• REQUIREMENT 1
Based on the Nupky interview, answer yes or no for each statement and quote the exact words from the interview that decide it. (a) The Tingle uses an accelerometer to create whammy bar-like effects. (b) Each Tingle needs 256 pins. (c) A release date for the Tingle has already been set.
• REQUIREMENT 2
Write out the part of the Nupky interview between "- an accelerometer" and "your own body).", inclusive.
• REQUIREMENT 3
Continue the Nupky interview about the Tingle music controller from the point where it stops.

• EXCERPT TO READ
..........

Eindhoven Music Startups: Nupky
Rhys Duindam is a graduated Industrial Designer from TU/e. Through Nupky, he is creating a tangible music controller which aims to bring back a the acoustic touch and feel to digital music creation. Inspired by a pinscreen, the Tingle will let you mold sounds with your hands or anything else. A release date is not yet available.
How did you come to make your product?
If you look at most digital music gear it uses sliders, knob and buttons to control sound. These were basically the only available interface elements at the time synthesizers were developed. But because of this, we have lost most of the acoustic qualities of music instruments. Digital instruments have their own strengths, but the acoustic experience of a piano or guitar is priceless. With Tingle I am trying to recapture that acoustic experience in electronic instruments.
Most of the product I developed myself, but how I got there was through the help of my coach Hans Leeuw. He pointed me towards the right sources and pushed me to continue Tingle rather than moving on to a new project. For this I am grateful.
Tingle consists of:
- pressure sensitive pins (which are spring loaded so that they push back on your fingers)
- an accelerometer (to detect things like shakes and thereby create whammy bar-like effects)
- and vibration motors (so you feel what’s happening with the sound, a bit like the vibrations in the body of an acoustic guitar against your own body).
What I want is for a Tinglist to have a specific role in a band. For example; the soundscape player of the band. This would be lost if I would make Tingle an all-in-one device. So I am orchestrating specific software synthesizers to be made, which the Tingle then controls. We might add MIDI control later as a secondary function, once all the control subtlety has been brought in.
It can certainly be interesting to combine all components of music under one controller, like DJ’s have it, but then that would be the specific characteristic of that controller. But if a player wants to be in control of a specific role in the song composition (like a guitarist would), you’re going to feel very limited. Personally I think that more digital instruments should find their specific sound/play character.
A good example is Ableton Push. It might initially look like it is just a grid of buttons, but it is very well thought out. There is a specific character with which it integrates with the software, so that music production finally feels like you are playing a musical instrument again, and not controlling variables. I think this is a huge step into the right direction.
What are your future plans?
There is no fixed deadline to the release Tingle, but we hope to make the five looks-like feels-like prototypes with a synthesizer within a month. These will be fully functional and will be given to a number of musicians to see what can still be improved before Tingle goes into production. Hopefully before the end of the year I can sell the first units. But things always take more time than you would expect, so who knows it might be next summer.
I want to sell Tingle for about €400. It should be a lot cheaper than specialty controllers like the Haaken Continuum, and more in the price range of a multi-effects pedal, because I want everybody to be able to use it. But first I have some hurdles to conquer before that is possible. The biggest issue right now is that each Tingle needs 512 pins. For 5000 tingles, that would mean we have to make over 2.5 million pins, put springs on each pin and insert them into Tingles. It takes a lot manual labor to do this.

..........

• SOURCE MATERIAL
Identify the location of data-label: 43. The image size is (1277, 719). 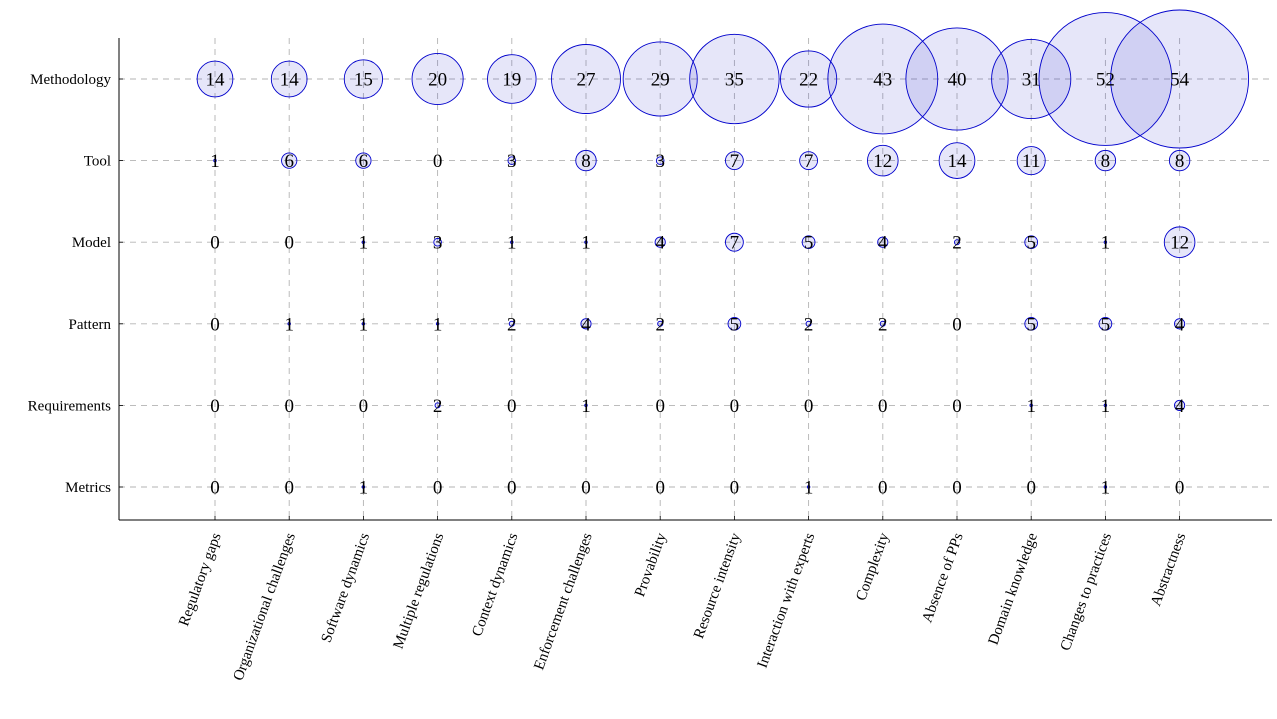
(882, 80).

..........

• EXPECTED OUTPUT 1
(a) Yes: "an accelerometer (to detect things like shakes and thereby create whammy bar-like effects)"
(b) No: "each Tingle needs 512 pins"
(c) No: "A release date is not yet available."

• EXPECTED OUTPUT 2
- an accelerometer (to detect things like shakes and thereby create whammy bar-like effects)
- and vibration motors (so you feel what’s happening with the sound, a bit like the vibrations in the body of an acoustic guitar against your own body).

• EXPECTED OUTPUT 3
In the meantime, we are looking at different mappings of the grid to sound; be it zoned or more blob/molding-like. We hope to be able to switch from a sound-building mode to a sound-playing mode. In build mode, you’ll be able to mold the synthesis parameter with your hands, and following this you can play your sounds in play mode. So if you want to switch to a solo sound, you just have to remember the shape to play it.
Mark IJzerman is one of the sound designers working with me on Tingle. He made the very first soundscape for Tingle, which at that time was a plugin for Ableton in which you had a grid that was coupled to a musical scale. This meant that wherever you pushed, you got a bunch of complementary notes and that always sounded good. This was important as a demo because we wanted to show that everyone could make great sounds with Tingle.
Mark is now working with Andreas Lo-A-Njoe, our sound programmer, to transform everything you do with Tingle into directly logical sounds. So that you feel like you are getting the sounds you intended; such as subtle sounds when you use the tips of your fingers or bombastic sounds when you push your full hand into it with force. This very likely would mean that we will step away from the grid mechanic, as it is too static for such a dynamic interface as Tingle.
Diemo Swarz, researcher / developer at IRCAM, modified CataRT for Tingle. CataRT is a software he wrote which splits a sample into many grains, and then places similar grains next to each other in a 2D grid (much like the pins are oriented on Tingle). So when you press somewhere in Tingle, you will get a group of sounds which all sound similar. For example, a sample of fire crackling will make it feel like you can really play and control fire. Super cool stuff.
[vimeo width=”640″ height=”360″]https://vimeo.com/119138523[/vimeo]
The creative team Ethno Tekh, from Melbourne, is also writing something for Tingle using their own granular synthesizer – Grain Plane. With this it will feel like you are playing moving echo’s. Really great stuff.
But this is only in music. Since Tingle is a sensor, it is a tool. It can be used for anything that takes queues from a computer. I know I will be working on some VJing applications in the near future.
Why are you doing this?
It might sound silly, but one of my main motivators was seeing that a lot of [industrial design] student projects just stay as ideas. A lot of people have had super awesome concepts, which just died. So I felt like we needed role-models who succeed in bringing their projects to market. And I must admit, by doing it I understand why it doesn’t happen more often; it’s just really difficult.
It’s difficult because what I’m doing is what they call a boot-strapped startup, which basically means you’ve got no money at all. You have to manage everything yourself. I’ve invested more than €18.000 into Tingle up until now, which is paid for by teaching, making videos and doing other jobs on the side. The only things I pay for are food and rent. And everything else goes into my company.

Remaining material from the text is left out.